Return exactly, with nothing added, the lines from the one that contains "Task: Start sensor" through the end of the listing below, pictures excluded.

== == ==

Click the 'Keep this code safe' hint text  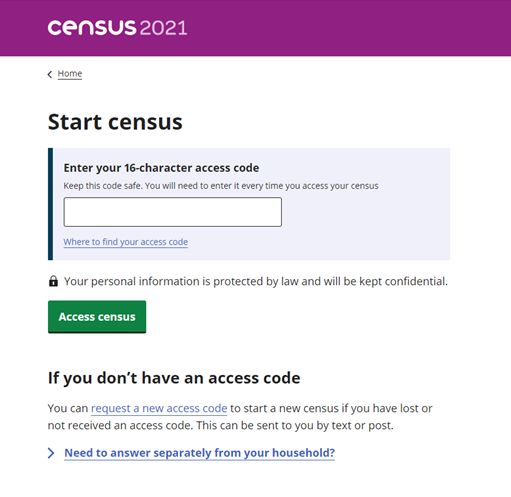click(x=221, y=186)
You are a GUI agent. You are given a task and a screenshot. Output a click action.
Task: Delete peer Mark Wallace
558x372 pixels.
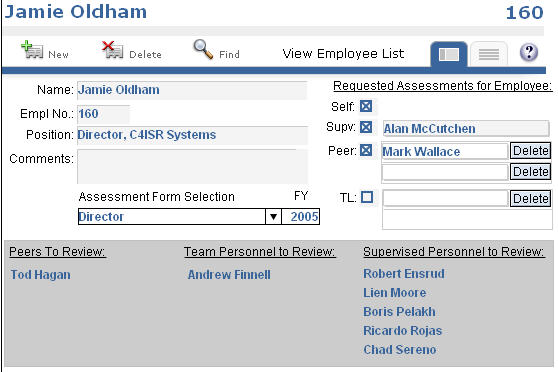(x=530, y=151)
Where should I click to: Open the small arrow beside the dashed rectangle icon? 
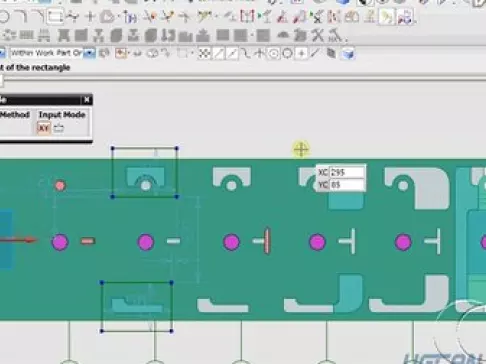pos(192,53)
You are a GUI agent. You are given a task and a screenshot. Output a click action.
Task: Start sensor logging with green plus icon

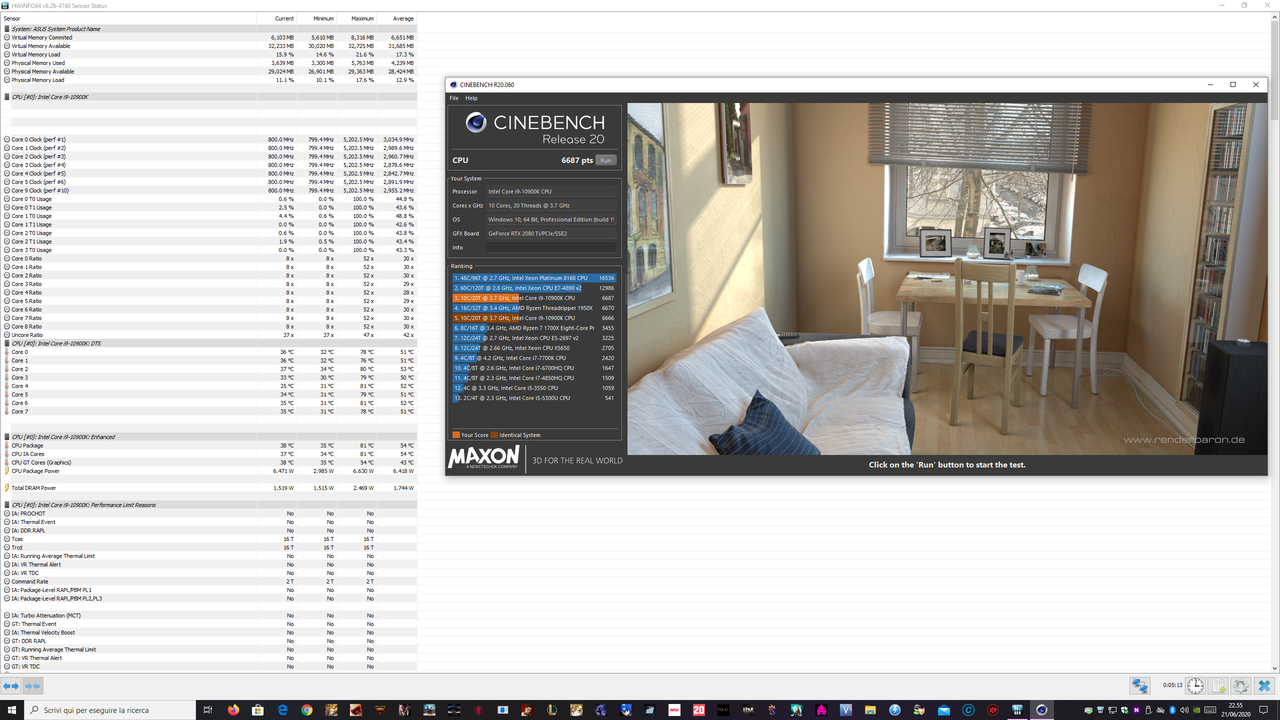[x=1218, y=685]
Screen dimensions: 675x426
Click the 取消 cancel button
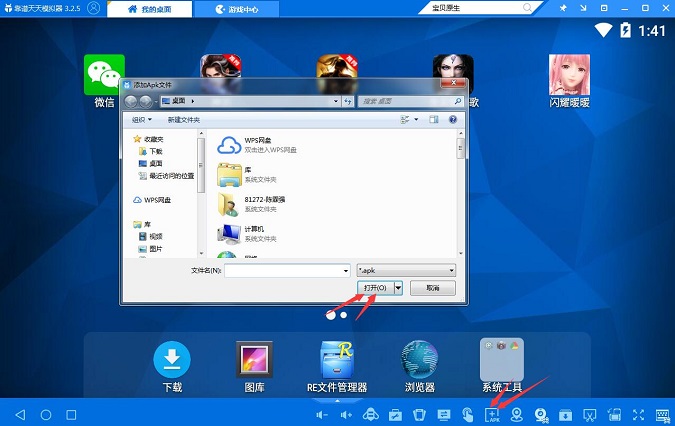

== == ==

◆ **Solution for this task**:
Task: Start sensor logging with green plus icon

[x=1218, y=685]
Screen dimensions: 675x426
Click the 取消 cancel button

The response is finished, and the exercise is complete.